Between 2018 and 2022, there was an increase in the prescription of oral hypoglycemic agents and insulin and a decrease in sulfonylureas. This coincides with research conducted in Mexico City that analyzed trends in management from 1998 to 2004 and from 2015 to 2019. Said study found a general increase in glucose-lowering medication, a moderate increase in insulin use, and a decrease in sulfonylureas [15]. The increase in the prescription of hypoglycemic agents can be attributed to the progressive nature of type 2 diabetes, necessitating combined therapies for maintaining glycemic targets. The ADA 2024 recommends the prescription of an additional medication to metformin to maintain HbA1c targets [37] which explains the increase of all hypoglycemic agents and long-acting insulin prescription. Conversely, while sulfonylureas persist as one of the most prescribed second-line agents, their usage is diminishing due to the emergence of new, beneficial, and safer treatment options for patients [38].

Incidence of micro and macrovascular complications

Our population showed a low incidence of complications over the 5-year study compared to other populations. A study conducted in India reported that at least 46% of its population had some complication secondary to T2D [39]. Another study in Arabia reported an incidence of 76% of its population with T2D-associated complications [40]. The low occurrence of complications in our population relates to stable levels of HbA1c and FG, as chronic hyperglycemia is a significant factor in the development of microvascular complications, secondary to the impairment of capillary microvasculature by the activity of the polyol pathway [41].

Our study found a higher proportion of microvascular complications compared to macrovascular ones, with diabetic neuropathy being the most frequent complication in our population. This relates to a study conducted in Asia, which identified a higher prevalence of microvascular complications and a greater prevalence of diabetic neuropathy [42]. Similarly, a U.S. study analyzing patients from various ethnic backgrounds reported a higher incidence of diabetic neuropathy, followed by nephropathy, aligning with our results [43]. The higher prevalence of this complication is linked to an increased risk of diabetic neuropathy with advancing age. Age greater than 60 years is associated with a heightened risk of developing diabetic neuropathy due to biological aging processes such as alterations in nerve vasculature, increased advanced glycation end products, and decreased resistance to oxidative stress products [44].

Relevance and limitations

The relevance of this study relies on its tight 5-year follow-up of a cohort of 999 patients from a poorly studied population managed by an adaptative multidisciplinary team. It demonstrated adequate glycemic control, even during the SARS-COV-2 pandemic, along with a low rate of complications compared to other studied populations.
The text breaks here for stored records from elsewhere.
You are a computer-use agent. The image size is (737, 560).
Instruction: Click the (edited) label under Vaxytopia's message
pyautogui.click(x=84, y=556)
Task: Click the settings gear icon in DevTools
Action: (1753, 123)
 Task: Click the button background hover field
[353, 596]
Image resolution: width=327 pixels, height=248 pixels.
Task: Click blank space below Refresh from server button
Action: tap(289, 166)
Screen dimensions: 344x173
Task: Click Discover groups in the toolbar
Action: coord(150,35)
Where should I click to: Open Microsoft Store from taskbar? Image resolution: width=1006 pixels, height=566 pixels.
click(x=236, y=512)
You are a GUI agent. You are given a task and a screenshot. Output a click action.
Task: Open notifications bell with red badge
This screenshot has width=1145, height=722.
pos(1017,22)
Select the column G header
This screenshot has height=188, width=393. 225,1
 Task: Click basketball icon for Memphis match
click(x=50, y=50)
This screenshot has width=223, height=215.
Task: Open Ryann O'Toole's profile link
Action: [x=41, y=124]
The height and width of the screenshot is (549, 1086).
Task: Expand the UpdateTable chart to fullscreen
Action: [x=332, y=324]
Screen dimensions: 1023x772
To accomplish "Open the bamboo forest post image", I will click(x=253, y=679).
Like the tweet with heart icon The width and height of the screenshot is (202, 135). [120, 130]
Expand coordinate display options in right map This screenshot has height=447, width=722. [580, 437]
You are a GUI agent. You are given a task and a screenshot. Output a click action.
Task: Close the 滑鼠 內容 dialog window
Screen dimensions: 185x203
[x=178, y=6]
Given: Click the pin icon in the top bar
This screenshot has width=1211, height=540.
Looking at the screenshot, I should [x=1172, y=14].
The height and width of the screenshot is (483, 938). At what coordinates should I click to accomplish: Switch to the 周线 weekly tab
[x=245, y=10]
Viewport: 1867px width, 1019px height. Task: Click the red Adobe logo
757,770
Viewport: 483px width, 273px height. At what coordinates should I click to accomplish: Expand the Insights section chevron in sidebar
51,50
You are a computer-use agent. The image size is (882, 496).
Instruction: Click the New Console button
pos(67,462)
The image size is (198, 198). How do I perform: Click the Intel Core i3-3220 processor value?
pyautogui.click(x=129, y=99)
This study has various limitations; the main limitation lies in its retrospective nature, which limits patients who had a follow-up through medical records. The assessment of the cohort was not uniform; due to the nature of the SARS-CoV-2 pandemic, some subjects did not have an evaluation at all time points. Additionally, the sample may not be representative of the general population as it reflects a population managed by a specific healthcare system in a Northeast Mexican region; however, if this health system model is replicated in other regions, it could aid in diabetes control. For future research, it would be relevant to address risk factors influencing patients' metabolic control, such as lifestyle changes and psychosocial factors. This could contribute to the development of strategies for prevention and intervention in future situations like the SARS-COV-2 pandemic.